Fig. 13. La transsubstantiation

       Les trois dynamiques modulent le cycle cognitif. Leur importance se lit dans la stabilité génétique du poème et dans la ligne distincte du dessin. Cette volonté de compacité augmente l’intensité de l’engagement des deux lignes. Du point de vue pictural, l’équilibre du dessin en regard de la ligne scripturaire invite le lecteur à découvrir l’ensemble du support dans sa forme picturale. Ainsi se dégage la structure d’un « V » qui renforce le caractère masculin de l’ange [32]. À l’intérieur de cette forme picturale, le mouvement de la lecture du poème se traduit en une dynamique descendante, tandis que la ligne sinueuse monte avec l’index levé pour transformer l’inertie de la chute en un mouvement ascensionnel (fig. 12).
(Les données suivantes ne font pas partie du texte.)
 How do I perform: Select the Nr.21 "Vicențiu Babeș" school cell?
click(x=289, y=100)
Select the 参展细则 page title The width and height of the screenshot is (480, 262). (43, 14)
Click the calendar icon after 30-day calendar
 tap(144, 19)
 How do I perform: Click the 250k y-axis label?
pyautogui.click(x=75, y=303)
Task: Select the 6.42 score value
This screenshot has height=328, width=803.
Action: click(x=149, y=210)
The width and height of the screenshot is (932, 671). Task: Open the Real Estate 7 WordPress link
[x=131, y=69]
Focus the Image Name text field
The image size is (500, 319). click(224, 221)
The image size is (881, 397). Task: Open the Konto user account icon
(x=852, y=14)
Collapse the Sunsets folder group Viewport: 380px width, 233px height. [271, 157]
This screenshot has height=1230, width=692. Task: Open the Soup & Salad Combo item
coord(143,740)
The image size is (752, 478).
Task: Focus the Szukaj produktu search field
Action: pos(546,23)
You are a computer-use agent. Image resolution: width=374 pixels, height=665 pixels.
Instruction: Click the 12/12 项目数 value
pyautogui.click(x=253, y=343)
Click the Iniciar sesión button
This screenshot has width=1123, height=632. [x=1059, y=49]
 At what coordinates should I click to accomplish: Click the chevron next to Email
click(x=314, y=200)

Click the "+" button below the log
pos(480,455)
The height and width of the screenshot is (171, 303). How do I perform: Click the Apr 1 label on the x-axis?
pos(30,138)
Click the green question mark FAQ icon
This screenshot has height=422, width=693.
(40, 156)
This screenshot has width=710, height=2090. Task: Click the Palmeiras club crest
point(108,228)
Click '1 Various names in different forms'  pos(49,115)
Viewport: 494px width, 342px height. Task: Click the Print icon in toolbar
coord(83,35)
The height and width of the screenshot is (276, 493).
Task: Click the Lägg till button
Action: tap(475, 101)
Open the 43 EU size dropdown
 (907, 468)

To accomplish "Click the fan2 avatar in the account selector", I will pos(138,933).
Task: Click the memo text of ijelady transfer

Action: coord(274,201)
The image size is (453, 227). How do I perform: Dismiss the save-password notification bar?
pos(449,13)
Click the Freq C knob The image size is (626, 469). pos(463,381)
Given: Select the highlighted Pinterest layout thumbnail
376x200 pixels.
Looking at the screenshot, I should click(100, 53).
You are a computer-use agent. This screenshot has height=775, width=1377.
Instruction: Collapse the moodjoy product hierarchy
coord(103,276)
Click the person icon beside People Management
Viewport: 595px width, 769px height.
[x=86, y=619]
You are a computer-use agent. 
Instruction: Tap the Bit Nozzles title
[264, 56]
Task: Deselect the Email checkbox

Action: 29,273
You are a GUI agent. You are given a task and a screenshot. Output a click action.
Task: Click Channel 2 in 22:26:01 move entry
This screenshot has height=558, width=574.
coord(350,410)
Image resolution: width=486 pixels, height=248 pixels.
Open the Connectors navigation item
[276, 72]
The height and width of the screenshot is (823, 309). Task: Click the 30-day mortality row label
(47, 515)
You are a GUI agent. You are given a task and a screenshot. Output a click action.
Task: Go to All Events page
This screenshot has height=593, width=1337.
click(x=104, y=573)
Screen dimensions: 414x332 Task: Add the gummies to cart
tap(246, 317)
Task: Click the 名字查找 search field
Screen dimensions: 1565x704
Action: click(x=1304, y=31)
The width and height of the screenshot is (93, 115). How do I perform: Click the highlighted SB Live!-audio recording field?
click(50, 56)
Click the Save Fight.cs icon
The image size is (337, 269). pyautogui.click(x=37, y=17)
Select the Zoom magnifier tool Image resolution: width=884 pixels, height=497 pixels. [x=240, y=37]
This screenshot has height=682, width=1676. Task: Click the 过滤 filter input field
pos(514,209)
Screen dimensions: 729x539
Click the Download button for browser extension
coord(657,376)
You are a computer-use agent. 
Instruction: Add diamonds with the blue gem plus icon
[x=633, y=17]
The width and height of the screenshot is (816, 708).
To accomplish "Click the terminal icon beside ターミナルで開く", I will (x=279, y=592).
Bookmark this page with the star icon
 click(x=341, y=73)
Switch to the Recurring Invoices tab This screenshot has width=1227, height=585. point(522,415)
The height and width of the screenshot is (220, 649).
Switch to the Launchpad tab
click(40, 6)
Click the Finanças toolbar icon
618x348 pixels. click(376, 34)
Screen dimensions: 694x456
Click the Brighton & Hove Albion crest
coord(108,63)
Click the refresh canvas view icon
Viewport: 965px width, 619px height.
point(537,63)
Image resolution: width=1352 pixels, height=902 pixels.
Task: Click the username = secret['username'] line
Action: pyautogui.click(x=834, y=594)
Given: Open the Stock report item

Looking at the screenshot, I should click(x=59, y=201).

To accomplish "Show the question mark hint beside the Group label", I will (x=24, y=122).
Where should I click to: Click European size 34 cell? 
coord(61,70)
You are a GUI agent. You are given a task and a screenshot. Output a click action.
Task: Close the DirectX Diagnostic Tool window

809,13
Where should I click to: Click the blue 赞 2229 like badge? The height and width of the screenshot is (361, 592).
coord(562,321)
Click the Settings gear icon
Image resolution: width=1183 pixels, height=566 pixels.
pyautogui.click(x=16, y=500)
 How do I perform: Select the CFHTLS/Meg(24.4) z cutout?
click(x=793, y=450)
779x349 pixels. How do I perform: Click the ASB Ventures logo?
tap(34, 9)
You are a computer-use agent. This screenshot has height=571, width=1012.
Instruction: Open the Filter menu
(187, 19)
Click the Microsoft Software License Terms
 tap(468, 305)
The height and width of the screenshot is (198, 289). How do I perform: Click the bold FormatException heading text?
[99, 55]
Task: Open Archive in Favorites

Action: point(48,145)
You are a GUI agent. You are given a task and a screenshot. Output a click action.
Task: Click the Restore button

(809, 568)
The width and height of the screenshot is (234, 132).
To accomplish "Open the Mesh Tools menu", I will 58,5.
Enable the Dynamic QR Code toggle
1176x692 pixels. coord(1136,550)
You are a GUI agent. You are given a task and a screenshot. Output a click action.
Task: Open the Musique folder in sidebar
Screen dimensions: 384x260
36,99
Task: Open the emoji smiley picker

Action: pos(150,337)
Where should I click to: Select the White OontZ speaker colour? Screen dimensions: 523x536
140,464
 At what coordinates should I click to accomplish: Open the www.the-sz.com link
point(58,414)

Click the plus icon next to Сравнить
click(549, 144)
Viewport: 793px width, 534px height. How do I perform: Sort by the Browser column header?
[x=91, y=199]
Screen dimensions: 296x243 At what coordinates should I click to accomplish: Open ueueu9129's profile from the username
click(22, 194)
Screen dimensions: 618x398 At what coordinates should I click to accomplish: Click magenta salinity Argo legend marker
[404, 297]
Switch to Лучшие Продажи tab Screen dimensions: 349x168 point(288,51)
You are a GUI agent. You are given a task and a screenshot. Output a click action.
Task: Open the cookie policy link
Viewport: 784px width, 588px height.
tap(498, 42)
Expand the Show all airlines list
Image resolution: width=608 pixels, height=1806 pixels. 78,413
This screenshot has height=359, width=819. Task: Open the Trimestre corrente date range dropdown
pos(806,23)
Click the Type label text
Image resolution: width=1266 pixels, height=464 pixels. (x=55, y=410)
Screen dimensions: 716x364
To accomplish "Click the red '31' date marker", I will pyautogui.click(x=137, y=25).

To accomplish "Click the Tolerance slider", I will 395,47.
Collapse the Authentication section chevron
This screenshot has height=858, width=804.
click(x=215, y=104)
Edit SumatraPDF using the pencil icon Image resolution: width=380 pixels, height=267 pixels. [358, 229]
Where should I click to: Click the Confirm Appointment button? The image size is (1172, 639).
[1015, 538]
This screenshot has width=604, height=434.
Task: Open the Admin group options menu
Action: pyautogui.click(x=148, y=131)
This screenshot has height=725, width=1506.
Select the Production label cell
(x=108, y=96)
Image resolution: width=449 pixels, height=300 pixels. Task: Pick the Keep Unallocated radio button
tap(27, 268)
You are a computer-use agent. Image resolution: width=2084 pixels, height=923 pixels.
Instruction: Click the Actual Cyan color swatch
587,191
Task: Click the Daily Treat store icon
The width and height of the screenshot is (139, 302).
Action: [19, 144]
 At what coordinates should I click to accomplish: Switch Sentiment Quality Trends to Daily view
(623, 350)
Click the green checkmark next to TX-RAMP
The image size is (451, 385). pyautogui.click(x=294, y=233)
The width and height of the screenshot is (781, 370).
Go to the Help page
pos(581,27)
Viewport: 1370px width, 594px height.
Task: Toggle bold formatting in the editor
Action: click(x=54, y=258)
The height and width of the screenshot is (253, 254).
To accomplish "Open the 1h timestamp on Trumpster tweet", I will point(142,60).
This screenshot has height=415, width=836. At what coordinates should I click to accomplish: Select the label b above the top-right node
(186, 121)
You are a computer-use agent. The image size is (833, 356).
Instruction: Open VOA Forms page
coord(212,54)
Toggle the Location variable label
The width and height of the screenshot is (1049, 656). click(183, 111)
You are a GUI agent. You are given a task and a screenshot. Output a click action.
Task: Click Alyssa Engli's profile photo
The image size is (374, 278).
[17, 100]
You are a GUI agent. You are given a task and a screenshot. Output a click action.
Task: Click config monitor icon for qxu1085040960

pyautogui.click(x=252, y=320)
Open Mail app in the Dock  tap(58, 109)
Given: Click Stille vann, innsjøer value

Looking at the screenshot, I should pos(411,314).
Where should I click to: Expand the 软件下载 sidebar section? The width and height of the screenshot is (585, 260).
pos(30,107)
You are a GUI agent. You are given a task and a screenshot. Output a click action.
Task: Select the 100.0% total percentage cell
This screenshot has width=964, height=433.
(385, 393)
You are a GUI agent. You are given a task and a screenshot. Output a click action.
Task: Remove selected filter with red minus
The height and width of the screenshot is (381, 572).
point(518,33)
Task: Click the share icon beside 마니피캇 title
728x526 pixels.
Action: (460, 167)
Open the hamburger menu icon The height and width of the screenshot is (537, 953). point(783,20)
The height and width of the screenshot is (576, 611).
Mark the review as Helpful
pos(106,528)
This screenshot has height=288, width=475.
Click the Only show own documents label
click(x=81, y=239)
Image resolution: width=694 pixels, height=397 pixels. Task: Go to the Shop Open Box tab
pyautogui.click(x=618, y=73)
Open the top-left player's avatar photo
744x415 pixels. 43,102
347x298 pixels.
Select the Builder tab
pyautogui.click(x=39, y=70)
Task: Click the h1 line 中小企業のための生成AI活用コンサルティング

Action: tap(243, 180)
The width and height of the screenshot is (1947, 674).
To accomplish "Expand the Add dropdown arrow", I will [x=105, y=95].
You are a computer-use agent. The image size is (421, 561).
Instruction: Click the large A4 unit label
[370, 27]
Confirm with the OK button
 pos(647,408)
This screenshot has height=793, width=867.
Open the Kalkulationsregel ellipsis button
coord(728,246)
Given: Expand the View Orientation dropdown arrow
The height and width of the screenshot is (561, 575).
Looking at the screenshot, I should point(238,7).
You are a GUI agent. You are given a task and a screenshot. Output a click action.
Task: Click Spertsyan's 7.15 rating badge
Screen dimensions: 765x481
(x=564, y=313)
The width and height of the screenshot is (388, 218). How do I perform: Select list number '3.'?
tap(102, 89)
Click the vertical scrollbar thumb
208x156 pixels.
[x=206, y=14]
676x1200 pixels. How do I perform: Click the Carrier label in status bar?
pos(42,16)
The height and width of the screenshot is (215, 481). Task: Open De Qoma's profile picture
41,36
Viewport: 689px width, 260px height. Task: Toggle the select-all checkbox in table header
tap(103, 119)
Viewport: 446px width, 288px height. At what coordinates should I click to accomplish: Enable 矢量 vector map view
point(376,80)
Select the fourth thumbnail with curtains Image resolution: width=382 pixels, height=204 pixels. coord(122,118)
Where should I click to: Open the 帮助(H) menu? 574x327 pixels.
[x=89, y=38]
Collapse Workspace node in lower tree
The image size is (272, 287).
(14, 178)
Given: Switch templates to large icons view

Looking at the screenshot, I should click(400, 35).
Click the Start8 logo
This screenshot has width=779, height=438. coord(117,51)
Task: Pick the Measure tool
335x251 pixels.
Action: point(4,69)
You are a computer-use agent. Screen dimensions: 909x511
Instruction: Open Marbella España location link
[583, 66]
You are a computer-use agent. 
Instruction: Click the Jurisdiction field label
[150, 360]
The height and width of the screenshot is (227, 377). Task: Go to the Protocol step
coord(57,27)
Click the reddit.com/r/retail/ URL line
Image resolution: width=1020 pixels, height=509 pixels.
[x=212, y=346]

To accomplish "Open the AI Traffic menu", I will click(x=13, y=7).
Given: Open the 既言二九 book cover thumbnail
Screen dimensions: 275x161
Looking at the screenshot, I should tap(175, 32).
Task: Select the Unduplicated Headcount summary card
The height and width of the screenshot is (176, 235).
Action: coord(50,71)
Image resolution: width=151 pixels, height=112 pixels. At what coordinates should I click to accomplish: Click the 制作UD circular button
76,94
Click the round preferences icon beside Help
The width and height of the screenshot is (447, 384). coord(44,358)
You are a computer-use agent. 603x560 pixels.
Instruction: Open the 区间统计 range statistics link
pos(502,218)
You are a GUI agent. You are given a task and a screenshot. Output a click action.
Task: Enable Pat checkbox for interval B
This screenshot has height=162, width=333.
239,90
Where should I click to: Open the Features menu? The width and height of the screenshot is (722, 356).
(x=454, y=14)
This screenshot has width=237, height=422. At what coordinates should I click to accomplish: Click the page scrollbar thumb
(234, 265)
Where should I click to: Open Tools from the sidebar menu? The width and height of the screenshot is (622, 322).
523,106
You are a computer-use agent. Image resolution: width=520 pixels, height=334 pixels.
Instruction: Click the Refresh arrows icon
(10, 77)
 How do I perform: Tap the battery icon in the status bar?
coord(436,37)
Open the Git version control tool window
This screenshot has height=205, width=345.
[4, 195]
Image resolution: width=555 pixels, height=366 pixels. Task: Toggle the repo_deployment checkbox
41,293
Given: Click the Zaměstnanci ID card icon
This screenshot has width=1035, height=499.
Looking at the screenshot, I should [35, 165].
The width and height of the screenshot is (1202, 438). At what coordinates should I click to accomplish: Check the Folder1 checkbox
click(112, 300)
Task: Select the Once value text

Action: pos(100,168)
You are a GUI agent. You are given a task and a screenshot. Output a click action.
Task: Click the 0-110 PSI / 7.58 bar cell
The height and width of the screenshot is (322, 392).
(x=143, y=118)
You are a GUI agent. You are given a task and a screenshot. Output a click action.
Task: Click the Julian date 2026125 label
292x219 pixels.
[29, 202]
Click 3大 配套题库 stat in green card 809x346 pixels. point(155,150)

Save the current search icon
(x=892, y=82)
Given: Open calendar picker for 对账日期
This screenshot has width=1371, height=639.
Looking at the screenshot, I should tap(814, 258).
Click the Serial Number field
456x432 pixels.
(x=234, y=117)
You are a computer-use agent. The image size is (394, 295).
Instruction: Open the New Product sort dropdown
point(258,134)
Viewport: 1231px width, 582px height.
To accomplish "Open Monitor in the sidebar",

La ligne transversale du regard angélique relance l’élan descendant pour englober le mouvement dans une dynamique cyclique. La fixation du regard marque le pouvoir initiatique de la perception : « Par les yeux l’amitié livre sa forme interne / Elle n’est pas soumise au piège d’un profil » [33].

 

Le cycle dynamique de l’archive

 

       Curieusement, les principes dynamiques de la gestation, de la distanciation et de la dissolution sont des articulations qui s’appliquent à l’ensemble de l’archive de « Son index ». La phase de la gestation se découvre tout d’abord dans le premier jet en ms. 1 a CW-recto et ms. 1 a CW-verso. Par la suite, les lignes picturale et scripturaire émergent en ms. 1 b CW.
       La deuxième réécriture (ms. 2 CW) s’engage dans une dynamique de la dissolution. La ligne picturale de l’ange s’est dématérialisée et subsiste uniquement dans l’image scripturaire des deux premiers vers. La distanciation se perçoit dans une modification de l’avant-dernière strophe. Le pronom possessif « ses » est remplacé par l’article défini dans « Dressé (→ Posé) sur les lèvres comme / La main du sceptre d’un roi ». En fin de compte, la dissolution du poème se généralisera puisque le premier dactylogramme signalera d’une croix sa suppression.

 

La transsubstantiation

 

       Le cycle cognitif de la transsubstantiation atténue davantage encore l’apparition angélique. La séquence «  Et de douceur un poing brandi » [34] devient « Son calme était un glaive brandi » [35] et, dans la dernière séquence, « De calme au glaive brandi » [36]. La lecture génétique transforme donc le poing en glaive. Il en est de même pour « La foudre sombre (→ verte) de son œil » [37], où la réécriture « La foudre était dans son œil » [38] aboutit à « salpêtre de son œil » [39]. L’étincelle de l’œil vif dans la métaphore de la foudre se transforme en salpêtre, substance étrangère au corps. Dans les deux cas, la transformation de la substance contribue au processus de distanciation. L’apparition éphémère du personnage se caractérise par sa vulnérabilité. Tandis que la ligne scripturaire renvoie à un signifié, le tracé pictural constitue simultanément la frontière et l’identité du profil. La transsubstantiation construit un épiderme afin de protéger la ligne identitaire du dessin (fig. 13). La distanciation de la ligne picturale par rapport à la ligne scripturaire se révèle existentielle à cause de leur enracinement identique. C’est la même encre et la même main qui écrivent le visage.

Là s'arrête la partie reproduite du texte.